Maanomaa, My Brother takes place in Ghana, meaning the creative team had to carefully consider a range of stylistic choices, from costuming to dialects to music. How should Cook, who is white, portray Black characters (the play is a two-hander with a multitude of characters), for instance? And how could aesthetic details be used to suggest childhood versions of the men onstage? By the time Akin had stepped on as director, much of Maanomaa, My Brother was already set in place. But joining the team late was a rewarding part of the challenge, he said.
“A huge amount of work had already gone into [the production], and there were concepts in place,” he told me. ”My job was to clarify things. To make things clearer. To look at what was accepted knowledge and practice within the rehearsal hall, and challenge that. Because, frankly, a lot of times, especially with a process that’s gone on this long, there’s just things that become accepted. And it’s my job to ask, ‘why?’.”

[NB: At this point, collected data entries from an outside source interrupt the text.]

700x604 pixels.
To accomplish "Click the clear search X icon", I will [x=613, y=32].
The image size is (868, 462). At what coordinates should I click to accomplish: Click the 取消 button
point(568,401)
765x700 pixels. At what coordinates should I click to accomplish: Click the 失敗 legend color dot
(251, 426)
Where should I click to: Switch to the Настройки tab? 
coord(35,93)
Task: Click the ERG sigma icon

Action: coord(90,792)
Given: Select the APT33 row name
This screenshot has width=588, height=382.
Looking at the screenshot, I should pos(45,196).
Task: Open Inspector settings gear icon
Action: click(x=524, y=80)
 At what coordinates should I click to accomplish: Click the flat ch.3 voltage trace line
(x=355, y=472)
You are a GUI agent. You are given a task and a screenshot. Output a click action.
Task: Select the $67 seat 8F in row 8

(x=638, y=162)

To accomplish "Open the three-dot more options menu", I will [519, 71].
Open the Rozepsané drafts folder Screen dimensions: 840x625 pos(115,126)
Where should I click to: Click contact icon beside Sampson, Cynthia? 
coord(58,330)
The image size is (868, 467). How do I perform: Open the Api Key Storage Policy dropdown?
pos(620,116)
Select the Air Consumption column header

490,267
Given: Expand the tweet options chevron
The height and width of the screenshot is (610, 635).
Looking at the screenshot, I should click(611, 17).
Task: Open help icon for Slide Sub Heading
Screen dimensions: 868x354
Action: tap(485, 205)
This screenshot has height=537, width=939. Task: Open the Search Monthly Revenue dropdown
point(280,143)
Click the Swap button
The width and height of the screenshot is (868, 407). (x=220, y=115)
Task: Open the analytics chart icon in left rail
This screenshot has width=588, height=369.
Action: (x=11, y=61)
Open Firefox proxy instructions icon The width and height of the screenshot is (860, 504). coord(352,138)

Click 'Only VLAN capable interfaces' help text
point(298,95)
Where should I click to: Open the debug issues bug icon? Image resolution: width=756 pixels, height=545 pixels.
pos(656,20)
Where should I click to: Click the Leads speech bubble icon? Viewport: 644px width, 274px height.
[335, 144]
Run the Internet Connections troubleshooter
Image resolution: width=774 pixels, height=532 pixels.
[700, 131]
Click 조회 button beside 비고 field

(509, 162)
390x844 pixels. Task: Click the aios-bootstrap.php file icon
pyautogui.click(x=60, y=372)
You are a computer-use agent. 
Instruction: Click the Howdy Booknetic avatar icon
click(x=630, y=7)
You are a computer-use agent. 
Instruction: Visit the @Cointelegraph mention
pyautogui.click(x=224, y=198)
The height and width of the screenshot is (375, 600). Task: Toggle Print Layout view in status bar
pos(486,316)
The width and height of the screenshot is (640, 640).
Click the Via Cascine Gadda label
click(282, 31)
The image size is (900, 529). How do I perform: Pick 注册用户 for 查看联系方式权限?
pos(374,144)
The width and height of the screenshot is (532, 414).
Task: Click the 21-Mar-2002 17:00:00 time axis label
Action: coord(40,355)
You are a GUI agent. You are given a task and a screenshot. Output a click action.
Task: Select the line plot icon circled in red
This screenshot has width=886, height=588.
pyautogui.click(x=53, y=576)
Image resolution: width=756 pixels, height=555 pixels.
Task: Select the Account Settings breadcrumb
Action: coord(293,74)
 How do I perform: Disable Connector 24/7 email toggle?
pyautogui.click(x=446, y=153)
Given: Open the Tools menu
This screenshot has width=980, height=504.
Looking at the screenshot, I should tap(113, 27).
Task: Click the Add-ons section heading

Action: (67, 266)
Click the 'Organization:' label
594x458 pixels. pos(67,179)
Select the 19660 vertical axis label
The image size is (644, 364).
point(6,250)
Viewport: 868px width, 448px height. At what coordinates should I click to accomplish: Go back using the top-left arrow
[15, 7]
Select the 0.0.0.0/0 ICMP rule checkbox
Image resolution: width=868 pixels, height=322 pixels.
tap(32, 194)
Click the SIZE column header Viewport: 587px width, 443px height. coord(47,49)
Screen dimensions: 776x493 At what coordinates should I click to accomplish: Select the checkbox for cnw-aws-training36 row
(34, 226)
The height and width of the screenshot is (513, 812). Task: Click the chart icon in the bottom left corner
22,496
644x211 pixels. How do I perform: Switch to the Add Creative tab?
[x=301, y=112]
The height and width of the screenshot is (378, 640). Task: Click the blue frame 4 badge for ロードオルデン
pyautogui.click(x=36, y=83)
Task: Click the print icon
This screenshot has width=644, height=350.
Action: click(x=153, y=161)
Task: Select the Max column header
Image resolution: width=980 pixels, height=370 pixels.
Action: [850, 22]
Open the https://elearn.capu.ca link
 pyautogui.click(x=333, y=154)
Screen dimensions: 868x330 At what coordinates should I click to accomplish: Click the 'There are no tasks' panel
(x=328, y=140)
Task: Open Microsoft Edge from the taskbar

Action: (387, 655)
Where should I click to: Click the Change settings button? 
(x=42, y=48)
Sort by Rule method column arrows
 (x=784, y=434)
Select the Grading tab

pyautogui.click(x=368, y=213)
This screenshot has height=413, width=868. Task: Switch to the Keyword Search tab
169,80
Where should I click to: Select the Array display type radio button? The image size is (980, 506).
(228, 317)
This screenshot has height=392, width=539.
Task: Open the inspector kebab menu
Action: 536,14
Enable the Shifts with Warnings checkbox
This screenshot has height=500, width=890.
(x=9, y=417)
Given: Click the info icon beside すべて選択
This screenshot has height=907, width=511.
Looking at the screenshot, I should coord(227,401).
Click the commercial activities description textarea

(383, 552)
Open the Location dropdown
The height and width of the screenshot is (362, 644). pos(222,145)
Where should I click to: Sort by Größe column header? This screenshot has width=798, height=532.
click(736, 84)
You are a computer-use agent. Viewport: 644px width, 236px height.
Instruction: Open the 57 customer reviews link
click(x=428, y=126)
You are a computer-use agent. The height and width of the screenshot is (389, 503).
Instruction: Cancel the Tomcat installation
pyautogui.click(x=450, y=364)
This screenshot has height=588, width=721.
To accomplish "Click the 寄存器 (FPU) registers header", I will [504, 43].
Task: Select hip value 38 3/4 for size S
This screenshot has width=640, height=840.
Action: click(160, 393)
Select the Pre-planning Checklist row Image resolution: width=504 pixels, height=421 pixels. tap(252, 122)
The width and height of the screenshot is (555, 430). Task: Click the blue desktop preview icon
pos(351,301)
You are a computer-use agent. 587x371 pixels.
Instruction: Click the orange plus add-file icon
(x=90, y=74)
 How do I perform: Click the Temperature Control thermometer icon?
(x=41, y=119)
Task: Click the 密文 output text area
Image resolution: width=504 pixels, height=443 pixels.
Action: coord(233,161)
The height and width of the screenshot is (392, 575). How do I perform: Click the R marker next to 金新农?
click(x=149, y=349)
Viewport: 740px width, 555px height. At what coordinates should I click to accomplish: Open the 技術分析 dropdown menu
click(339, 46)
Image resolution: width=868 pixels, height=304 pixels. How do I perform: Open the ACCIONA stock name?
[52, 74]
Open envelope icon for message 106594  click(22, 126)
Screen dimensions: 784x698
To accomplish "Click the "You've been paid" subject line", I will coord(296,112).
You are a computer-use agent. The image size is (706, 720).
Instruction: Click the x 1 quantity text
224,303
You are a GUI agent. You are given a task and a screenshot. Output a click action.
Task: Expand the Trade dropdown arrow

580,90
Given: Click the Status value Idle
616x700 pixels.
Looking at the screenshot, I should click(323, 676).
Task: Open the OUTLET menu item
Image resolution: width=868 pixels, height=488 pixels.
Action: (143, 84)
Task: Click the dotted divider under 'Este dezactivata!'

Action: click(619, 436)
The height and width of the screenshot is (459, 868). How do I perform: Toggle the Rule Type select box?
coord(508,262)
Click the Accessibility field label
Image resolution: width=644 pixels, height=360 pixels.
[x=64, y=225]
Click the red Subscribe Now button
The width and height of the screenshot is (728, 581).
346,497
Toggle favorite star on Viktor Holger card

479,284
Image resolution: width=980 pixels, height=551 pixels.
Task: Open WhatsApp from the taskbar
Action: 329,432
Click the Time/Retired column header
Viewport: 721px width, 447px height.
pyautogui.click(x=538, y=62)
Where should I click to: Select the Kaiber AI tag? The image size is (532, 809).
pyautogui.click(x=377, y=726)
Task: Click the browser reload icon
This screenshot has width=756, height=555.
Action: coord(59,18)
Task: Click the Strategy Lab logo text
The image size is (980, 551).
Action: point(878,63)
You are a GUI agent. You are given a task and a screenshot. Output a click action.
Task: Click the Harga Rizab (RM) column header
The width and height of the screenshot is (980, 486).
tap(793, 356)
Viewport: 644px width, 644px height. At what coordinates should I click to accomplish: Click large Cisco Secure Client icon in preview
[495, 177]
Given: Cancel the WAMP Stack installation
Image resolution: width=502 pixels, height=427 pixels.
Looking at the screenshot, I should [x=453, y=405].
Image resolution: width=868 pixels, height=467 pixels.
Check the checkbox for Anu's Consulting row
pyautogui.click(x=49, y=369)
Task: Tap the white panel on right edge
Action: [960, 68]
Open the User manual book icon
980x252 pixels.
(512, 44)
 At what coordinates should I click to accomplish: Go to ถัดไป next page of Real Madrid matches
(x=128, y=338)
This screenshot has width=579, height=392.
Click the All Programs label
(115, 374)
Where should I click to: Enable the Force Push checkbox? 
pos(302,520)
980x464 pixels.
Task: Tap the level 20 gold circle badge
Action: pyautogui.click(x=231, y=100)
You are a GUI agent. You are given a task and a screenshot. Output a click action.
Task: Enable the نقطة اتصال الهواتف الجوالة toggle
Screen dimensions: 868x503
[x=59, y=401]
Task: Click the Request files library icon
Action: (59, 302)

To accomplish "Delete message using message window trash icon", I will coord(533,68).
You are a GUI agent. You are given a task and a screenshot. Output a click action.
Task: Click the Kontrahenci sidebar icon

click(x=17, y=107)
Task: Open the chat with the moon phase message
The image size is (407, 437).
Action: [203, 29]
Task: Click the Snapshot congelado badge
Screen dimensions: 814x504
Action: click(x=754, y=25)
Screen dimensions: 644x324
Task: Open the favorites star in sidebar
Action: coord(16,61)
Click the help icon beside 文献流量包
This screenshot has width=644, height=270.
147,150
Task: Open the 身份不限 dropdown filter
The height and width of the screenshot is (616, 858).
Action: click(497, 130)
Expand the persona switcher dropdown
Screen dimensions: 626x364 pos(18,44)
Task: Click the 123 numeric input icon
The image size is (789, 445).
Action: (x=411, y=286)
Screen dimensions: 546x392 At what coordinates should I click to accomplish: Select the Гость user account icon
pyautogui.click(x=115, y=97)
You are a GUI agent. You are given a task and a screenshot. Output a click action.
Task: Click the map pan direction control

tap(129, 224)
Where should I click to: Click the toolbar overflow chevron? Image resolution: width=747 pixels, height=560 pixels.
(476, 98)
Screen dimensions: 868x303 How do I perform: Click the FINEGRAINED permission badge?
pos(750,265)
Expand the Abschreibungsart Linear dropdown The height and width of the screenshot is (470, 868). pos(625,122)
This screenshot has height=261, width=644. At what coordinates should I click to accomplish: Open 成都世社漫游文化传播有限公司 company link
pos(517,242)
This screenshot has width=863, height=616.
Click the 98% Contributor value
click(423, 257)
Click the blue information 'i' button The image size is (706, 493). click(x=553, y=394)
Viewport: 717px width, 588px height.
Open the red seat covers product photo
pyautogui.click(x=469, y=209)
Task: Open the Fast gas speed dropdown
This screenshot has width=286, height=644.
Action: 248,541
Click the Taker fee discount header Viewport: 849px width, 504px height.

One instance of this sort of “editing,” said Akin, was pre-recorded speech, which M’Carthy and Cook intended to pipe into the theatre in darkness during the show. Akin had other ideas.
“That’s stupid,” he said, laughing. “Why are we doing that? And they said, ‘well, we’re doing that because we want to do that.’ And I said, ‘okay, fine, but who wants to sit in a room of live theatre and listen to someone talk over the speaker in the dark?’ That’s not theatrical. That’s not engaging.
“I came to Maanomaa to challenge precepts, not to get my own way all the time, because that’s not the point. The point is to have these conversations, to bring a fresh eye, and to be very, very clear, down to the word, about what’s being said, and if what’s being said is what’s meant to be said. This wasn’t about building a big, philosophical overview. It was about putting a magnifying glass on what the story was.”
Akin has a metaphor he uses for that clarifying process.
“I eat butter,” he said. “But if you go to Little India, you can buy a jar of ghee. And what’s that? It’s clarified butter. It’s butter with all the solids taken out of it that could go bad. So ghee can stay on your shelf for months and months. So I think of myself in this process as the guy making theatrical ghee.”
Akin is not, in his words, “a big believer in sitting around the table,” so when he starts a rehearsal process, it’s standing up, playing, searching for kernels of truth in the body as well as the mind. That’s where the “ghee” comes in.
The prolific director didn’t work alone on this clarifying process – he had an assistant director, Aldrin Bundoc.
“I bully him mercilessly,” said Akin. “And it’s been great. We’re at different stages of creating our directing processes, which means cultivating our own artistic voices, how we approach things, how we see the world.”
“It’s been a really fun process,” said Bundoc. “Philip has this way of creating a lot of levity in the room. He doesn’t bully me,” he added, laughing. Bundoc first joined Maanomaa, My Brother as an assistant movement director – a huge job, given the physical demands of the play.
“I came into this wanting to strengthen my voice as a creative, from an angle that isn’t as an actor. I’m an actor, and that’s always been my access point to creating. But to be a fly on the wall, sitting behind Philip and seeing what he’s doing, is really cool.
“What’s beautiful about this piece is that there’s so much story that isn’t told through words, it’s told through movement,” continued Bundoc. “Yes, there was a lot of dramaturgy work to make things fit. But it feels like that process has been effortless on Philip’s end. And that’s really, really wonderful to watch.”
“We’re just trying to tell a story,” said Akin. “And that’s really, really simple. It’s a human story. If I can keep coming at it from the point of view of these human beings telling a story touching other humans, then I don’t actually have to worry about everything else.”
Maanomaa, My Brother ran at Canadian Stage April 11–30, 2023.